Phage therapy: two paths to approval


Phage therapy is the use of viruses that infect bacteria as antibacterial treatments. A simple version of the history of phage therapy in much of the West follows an arc of enthusiastic embrace in the 1920s and 1930s, to disappointment as results were seen to be erratic and unpredictable, especially in the face of more reliable antibiotics being introduced at the same time [1,2]. This was followed by a long period of disappearance. In the last few decades, especially in light of the increasing appearance of antibiotic resistant bacteria, there has been renewed interest in phage therapy. I should note that for this essay, I will be focusing on phage therapy as a medical treatment and not on the use of phages as biocontrol agents for plant diseases, disinfection of foods and other materials and more. 
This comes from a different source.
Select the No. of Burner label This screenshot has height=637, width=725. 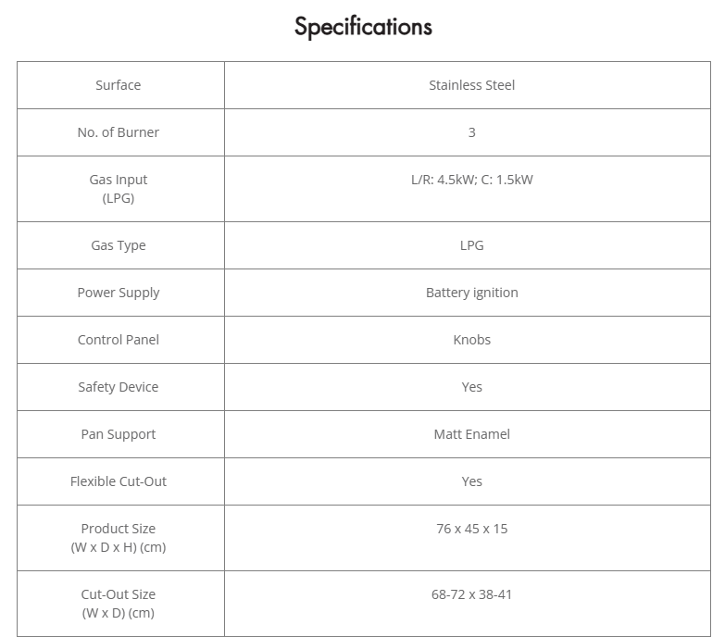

During the fallow period when phage therapy was not in use, a regulatory system developed in many countries to improve the efficacy and safety standards of medical treatments [3].  This system was developed for drugs that do not change during their development and use. It has proven challenging to test phages under this paradigm for multiple reasons including the phages’ potential to evolve during treatment so that the phages at the end of a treatment may not be identical to the phages used to initiate treatment. To their credit, regulators have recognized this issue and some definitions have been broadened to better reflect the biological nature of phages [4].

Multiple companies now have clinical trials underway to test phages to treat a variety of bacterial infections [4,5]. These trials may use single phages or mixtures of different phages often called phage cocktails. The advantage of phage cocktails is that they generally will contain phages that infect more types of bacteria, so a cocktail can treat more strains or species and thus have broader applications [6]. Because this approach to phage therapy is following a relatively standard regulatory pathway I will refer to it as the standardized drug approach (SD).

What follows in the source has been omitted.